Selon The Economist, la guerre en Ukraine a aussi eu pour conséquence une hausse de la mortalité en Europe, l’hiver dernier. En effet, de nombreuses personnes se sont privées de chauffage, à cause de l’explosion du montant de leur facture énergétique. Au point d’en perdre la vie.
La crise énergétique de l’hiver dernier a été bien moins grave que ce que beaucoup avaient prédit, en grande partie grâce à un temps exceptionnellement chaud. En effet, l’année 2022-23 a été le “deuxième hiver le plus chaud jamais enregistré” en Europe, de sorte que la demande en gaz naturel a été beaucoup plus faible qu’elle ne l’aurait été autrement.
Cependant, il a quand même fait froid et les gens ont dû chauffer leurs maisons. Or, selon The Economist, les prix élevés du gaz ont dissuadé de nombreux Européens de le faire, ce qui a entraîné un excédent de 68.000 décès sur le continent. L’hebdomadaire avait prédit ce phénomène et cette prédiction s’est avérée exacte. C’est, en tout cas, ce qu’affirme The Economist.
Comment les analystes du titre britannique sont-ils parvenus à ce chiffre de 68.000 ? D’abord, ils notent qu’il y a eu 149.000 décès en excès entre novembre 2022 et février 2023, soit 8 % de plus que la moyenne quinquennale de 2015-2019. Environ 60.000 ont été officiellement enregistrés comme des décès Covid, qui ont de ce fait été soustraits du total.
Les analystes ont ensuite cherché à déterminer si les prix de l’énergie étaient en corrélation avec le taux de surmortalité non-Covid dans les pays européens, et leur constat s’est révélé affirmatif, comme le montre le présent graphique.
Il existe une forte association positive entre les prix de l’énergie et la surmortalité non-Covid pour 100.000 habitants. Il est à noter que la Grande-Bretagne est l’un des pays où les prix de l’énergie sont les plus élevés et où la surmortalité « Covid mis à part » est la plus forte.
Le modèle utilisé par The Economist, qui tient compte de divers facteurs, a permis d’aboutir au constat qu’ « une hausse des prix d’environ 0,10 € par kWh » était associée à « une augmentation de la mortalité hebdomadaire d’un pays d’environ 2,2 % ». Cela signifie que si les prix de l’énergie n’avaient pas augmenté, il y aurait eu 68.000 décès de moins en Europe.
J’ai un bémol à apporter à leur méthodologie : The Economist semble avoir utilisé le nombre absolu de décès excédentaires pour 100.000 habitants comme mesure des résultats, ce qui ne tient pas vraiment compte du vieillissement et “récompense” les pays qui ont un taux de natalité plus faible. Cependant, les biais ne sont pas énormes et il est peu probable qu’ils aient sérieusement affecté l’analyse (le chiffre réel pourrait être inférieur de 10 à 15 %).
Par ailleurs, l’hebdomadaire fournit également une estimation du nombre de vies sauvées grâce aux subventions à l’énergie et arrive à un chiffre de 26.600. Étant donné que les subventions étaient de l’ordre de 600 milliards d’euros, cela représente environ 25 millions d’euros par vie sauvée, ce qui est bien supérieur aux estimations habituelles de la “valeur d’une vie statistique”.

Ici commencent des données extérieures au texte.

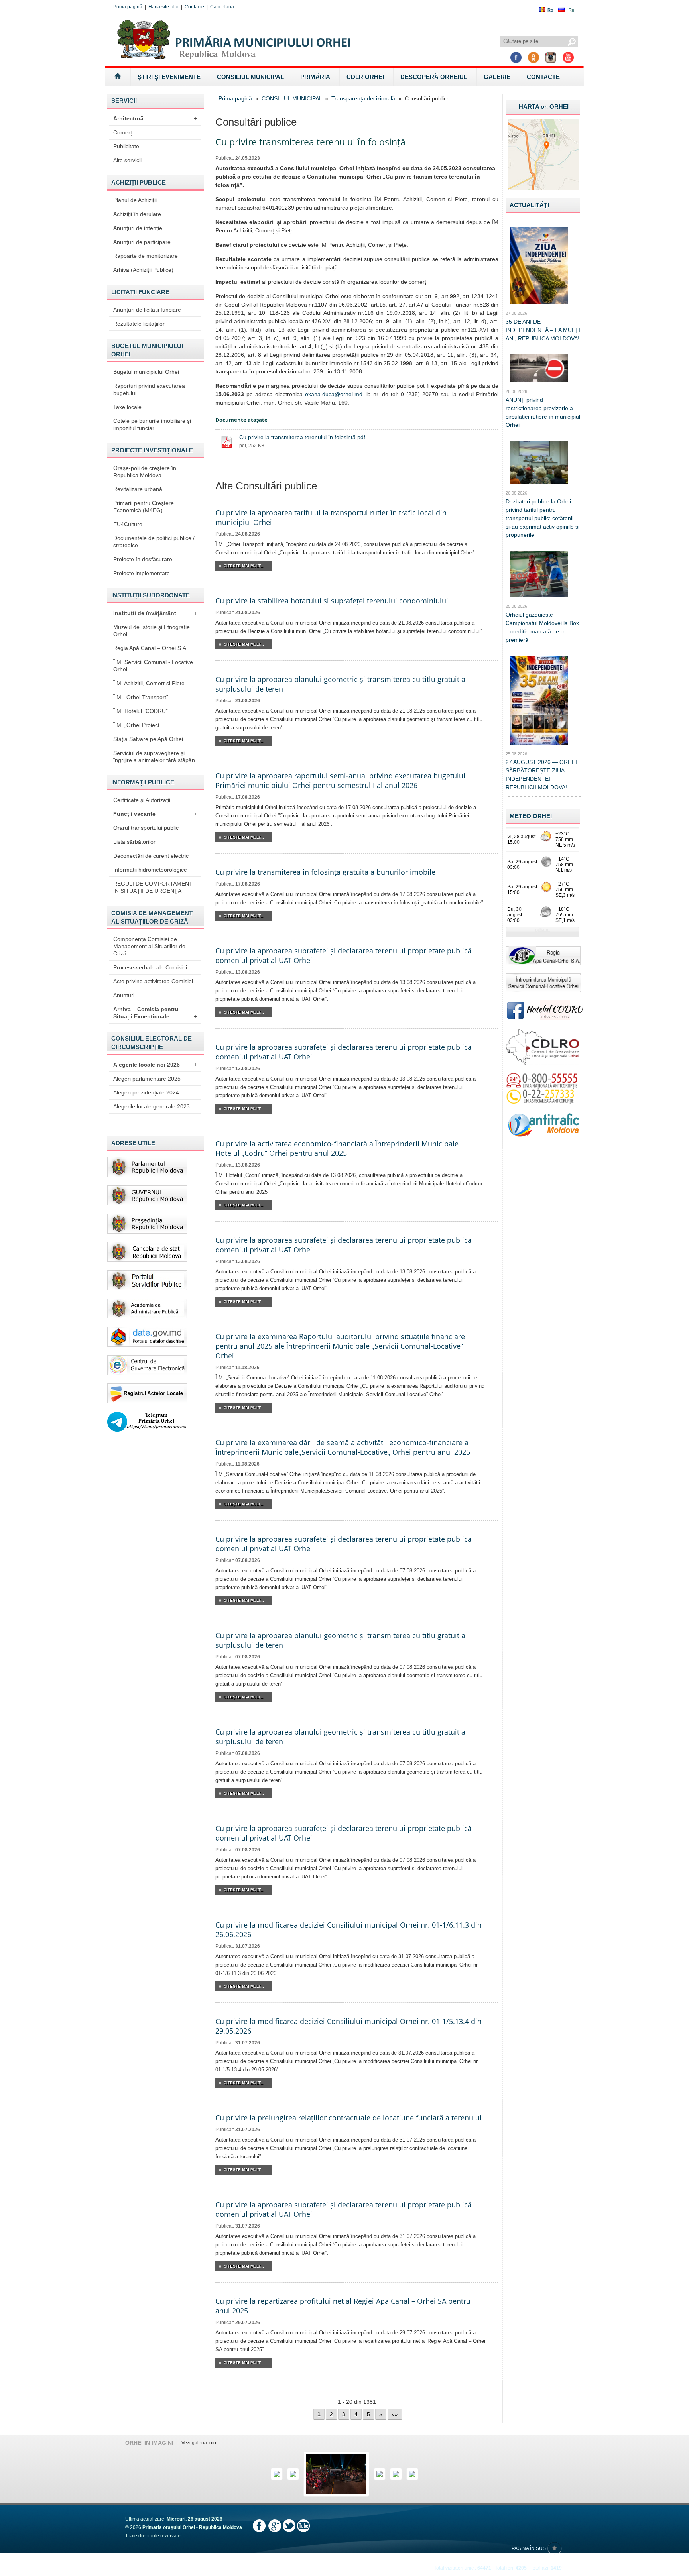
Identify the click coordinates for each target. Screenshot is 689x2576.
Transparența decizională (363, 98)
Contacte (194, 7)
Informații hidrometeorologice (150, 870)
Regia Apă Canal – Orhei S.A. (150, 648)
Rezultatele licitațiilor (139, 323)
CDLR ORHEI (365, 76)
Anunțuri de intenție (137, 228)
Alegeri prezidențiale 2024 (146, 1092)
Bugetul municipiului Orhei (146, 372)
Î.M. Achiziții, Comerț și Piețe (149, 683)
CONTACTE (543, 76)
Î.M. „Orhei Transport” (140, 697)
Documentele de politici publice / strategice (154, 541)
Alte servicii (127, 160)
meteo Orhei (531, 816)
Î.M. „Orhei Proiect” (137, 725)
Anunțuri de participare (142, 242)
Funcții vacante (155, 814)
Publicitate (126, 146)
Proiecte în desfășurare (142, 559)
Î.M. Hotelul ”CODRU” (140, 711)
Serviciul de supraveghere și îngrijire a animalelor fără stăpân (154, 756)
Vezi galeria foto (198, 2443)
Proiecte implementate (141, 573)
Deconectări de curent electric (151, 856)
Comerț (122, 132)
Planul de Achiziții (135, 200)
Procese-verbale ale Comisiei (150, 967)
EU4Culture (127, 524)
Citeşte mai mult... (244, 566)
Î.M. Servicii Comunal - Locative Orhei (153, 665)
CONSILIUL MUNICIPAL (250, 76)
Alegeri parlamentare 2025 (147, 1078)
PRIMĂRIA (315, 76)
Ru (571, 10)
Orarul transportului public (146, 828)
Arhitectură (155, 118)
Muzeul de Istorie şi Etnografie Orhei (151, 630)
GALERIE (497, 76)
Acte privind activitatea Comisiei (153, 981)
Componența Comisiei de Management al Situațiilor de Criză (149, 946)
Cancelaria (222, 7)
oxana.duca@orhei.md (333, 394)
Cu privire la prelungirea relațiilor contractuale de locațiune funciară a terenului (348, 2117)
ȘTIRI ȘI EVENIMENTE (169, 76)
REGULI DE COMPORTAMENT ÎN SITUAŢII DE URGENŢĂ (153, 887)
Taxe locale (127, 407)
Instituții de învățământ (155, 613)
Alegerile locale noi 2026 (155, 1064)
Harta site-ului (163, 7)
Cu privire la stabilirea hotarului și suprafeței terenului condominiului (331, 600)
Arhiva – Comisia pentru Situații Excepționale (155, 1013)
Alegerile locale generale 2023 (151, 1106)
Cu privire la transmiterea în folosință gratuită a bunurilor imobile (325, 872)
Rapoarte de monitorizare (145, 256)
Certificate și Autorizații (141, 800)
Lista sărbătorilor (134, 842)
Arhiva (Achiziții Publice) (143, 270)
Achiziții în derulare (137, 214)
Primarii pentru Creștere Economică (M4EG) (143, 506)
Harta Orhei (544, 106)
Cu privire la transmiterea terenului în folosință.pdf (302, 437)
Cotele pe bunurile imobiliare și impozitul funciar (152, 424)
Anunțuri (123, 995)
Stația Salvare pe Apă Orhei (148, 739)
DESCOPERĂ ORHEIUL (433, 76)
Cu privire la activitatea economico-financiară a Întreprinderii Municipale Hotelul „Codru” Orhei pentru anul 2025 (337, 1148)
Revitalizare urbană (137, 489)
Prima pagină (127, 7)
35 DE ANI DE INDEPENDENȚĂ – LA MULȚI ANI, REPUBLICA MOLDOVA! (543, 330)
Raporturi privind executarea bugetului (149, 389)
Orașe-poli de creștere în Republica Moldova (144, 471)
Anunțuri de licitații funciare (147, 310)
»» (395, 2414)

La hausse des prix de l’énergie l’année dernière fut en partie due à l’incertitude suscitée par l’invasion de la Russie, et était donc probablement inévitable. Toutefois, elle fut également le résultat des sanctions que l’Europe s’est imposées à elle-même contre l’énergie russe, ainsi qu’à la décision de la Russie de réduire ses approvisionnements en gaz (avant le sabotage du gazoduc Nord Stream).
Comme l’a noté le Spectator dans un récent éditorial, les sanctions contre la Russie ont largement échoué. Elles n’ont pas empêché la Russie de faire la guerre, et encore moins de “réduire le rouble en miettes”. En plus, elles ont aidé les Chinois, nos supposés rivaux, qui ont dès lors pu acheter de l’énergie à prix réduit.
Pour couronner le tout, il semble que ces sanctions aient également entraîné la mort de personnes âgées en Europe.